→ **TRY IT**
Would you show every line from the records that holds "Svizzera"?

→ **Pixel coordinate grounding data**
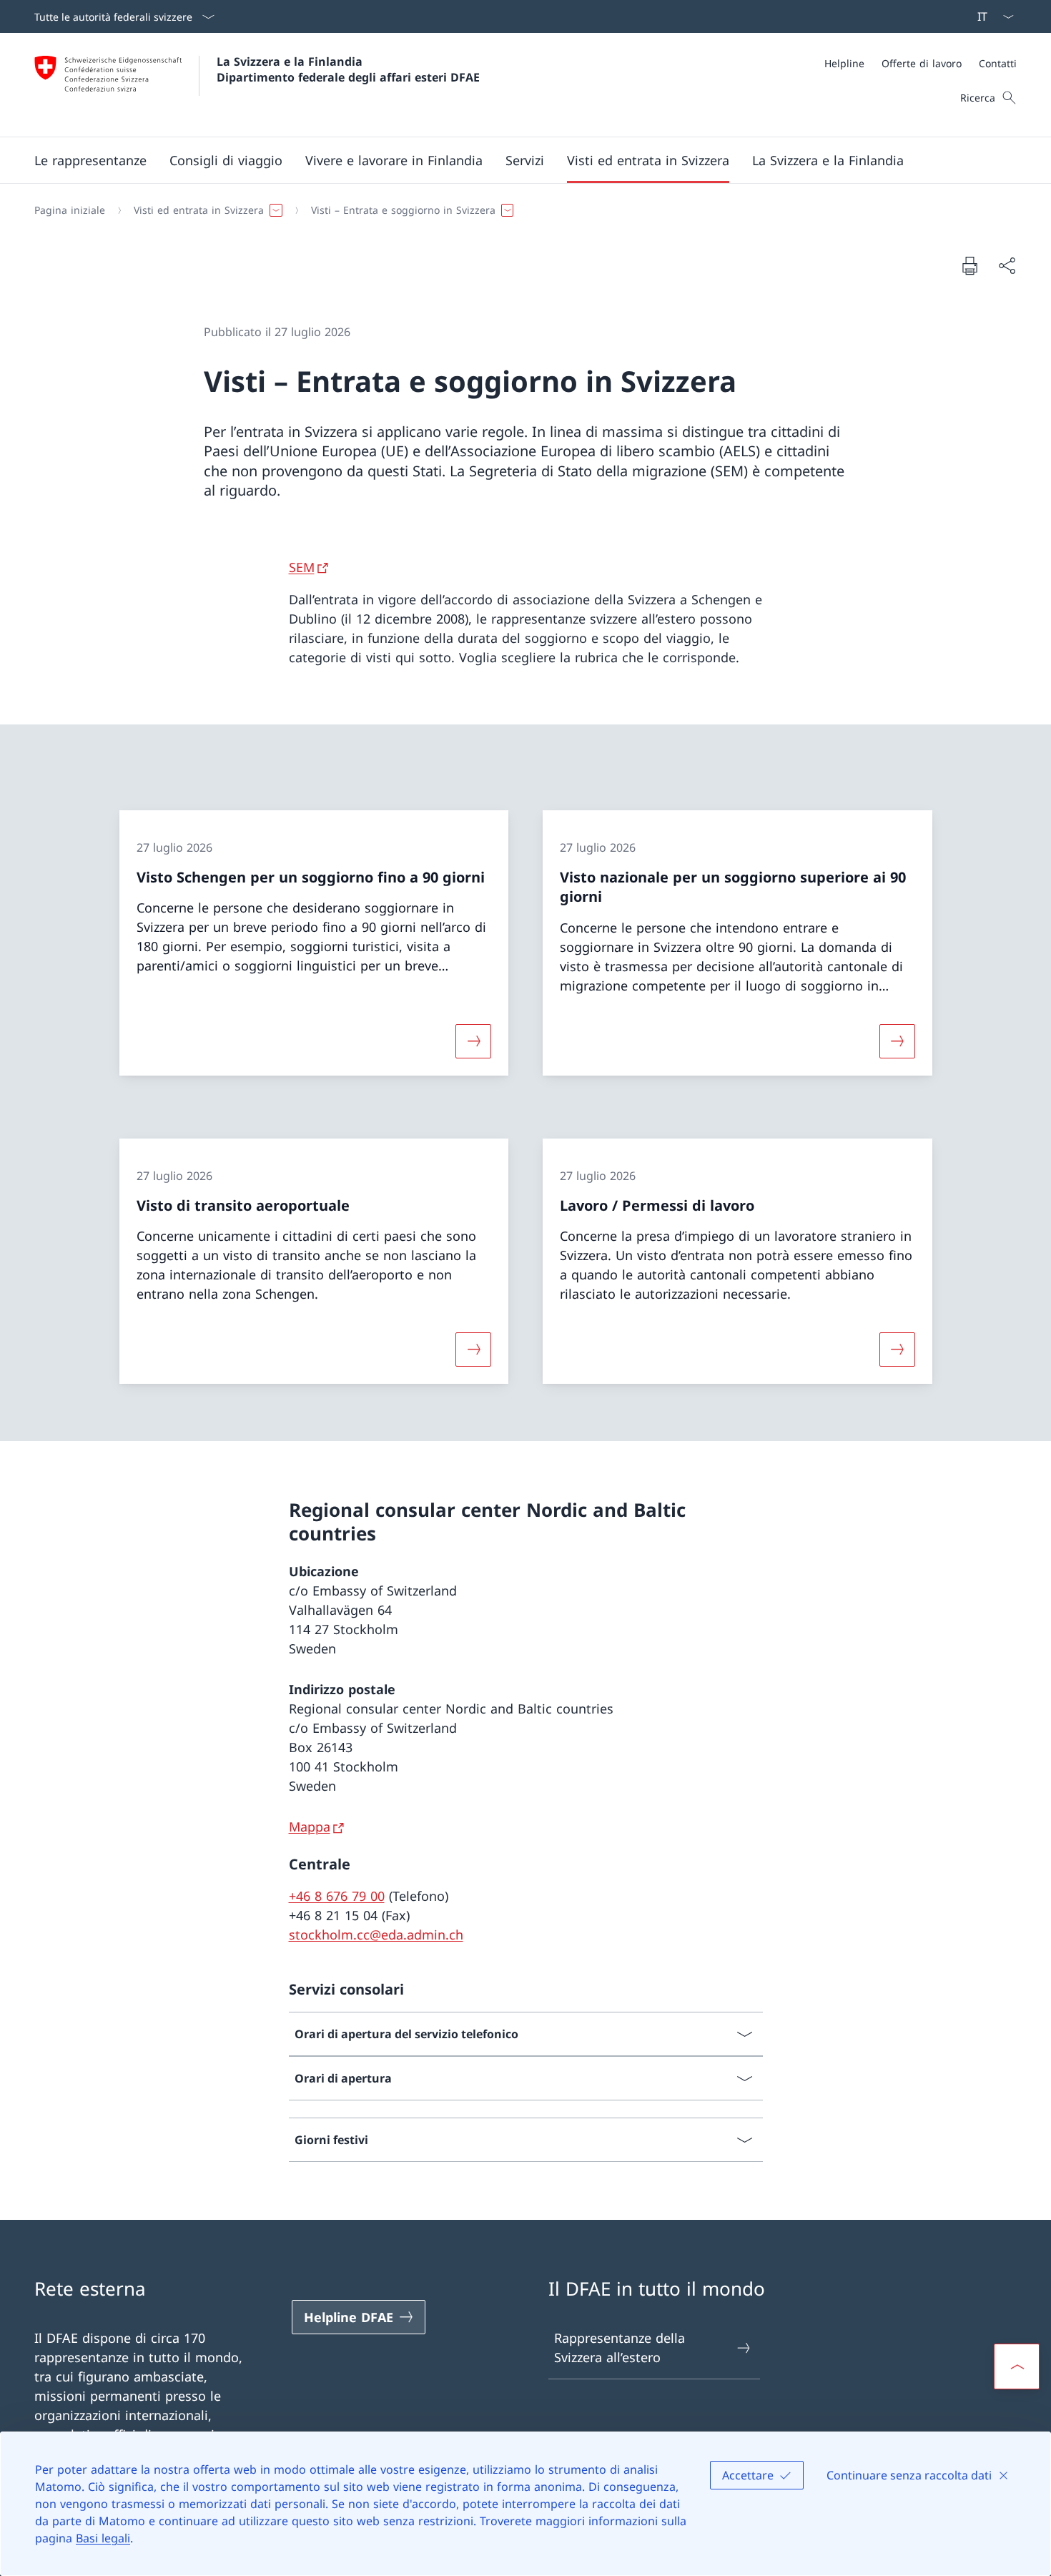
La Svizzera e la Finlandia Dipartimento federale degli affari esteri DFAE (348, 69)
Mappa (309, 1826)
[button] (90, 160)
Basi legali (103, 2538)
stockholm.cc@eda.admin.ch (376, 1934)
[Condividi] (1006, 265)
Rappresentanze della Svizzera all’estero (619, 2347)
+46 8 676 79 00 (337, 1895)
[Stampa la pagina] (969, 265)
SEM (302, 567)
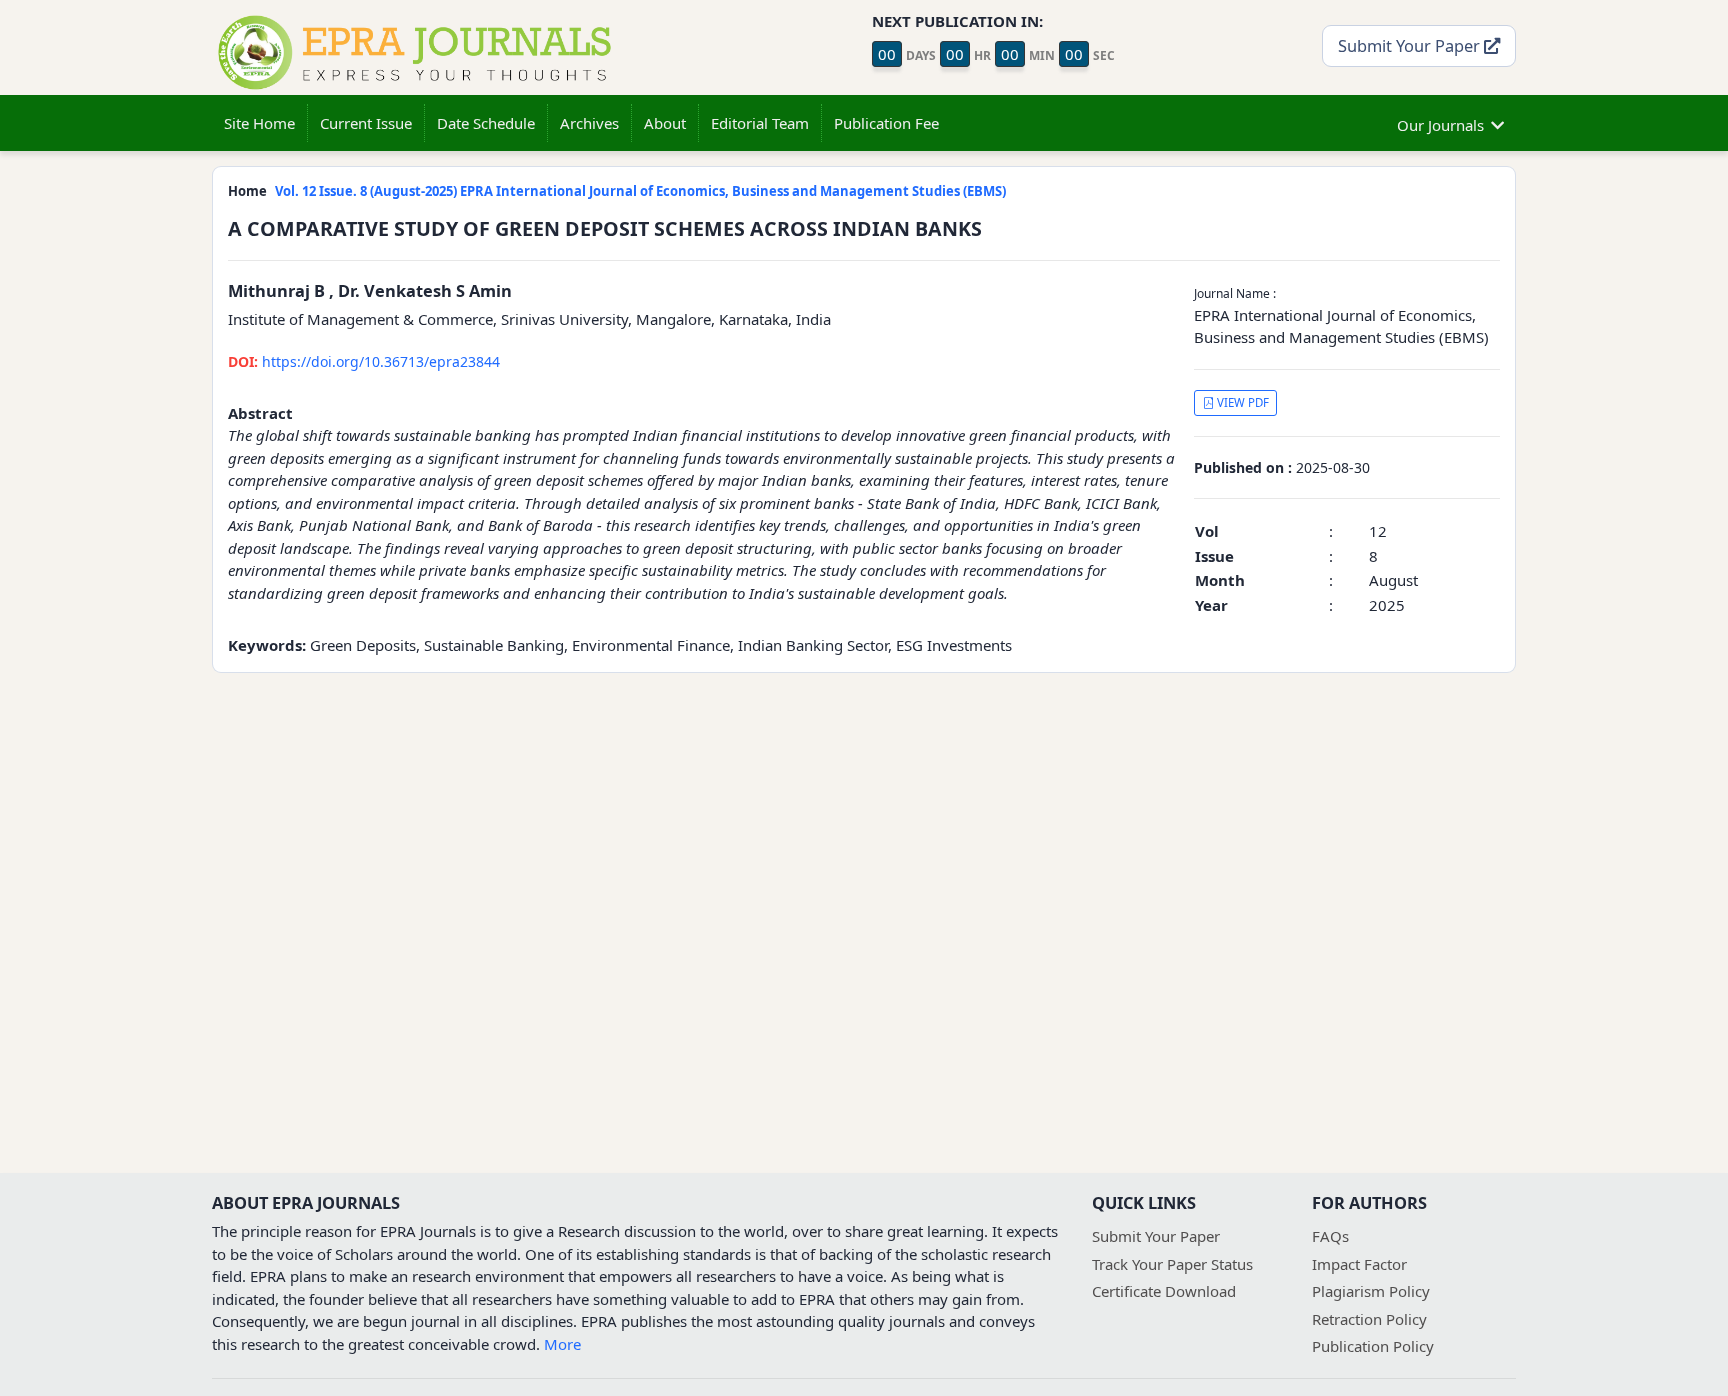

→ **YOUR RESPONSE**
La Svizzera e la Finlandia Dipartimento federale degli affari esteri DFAE (348, 69)
Rappresentanze della Svizzera all’estero (619, 2347)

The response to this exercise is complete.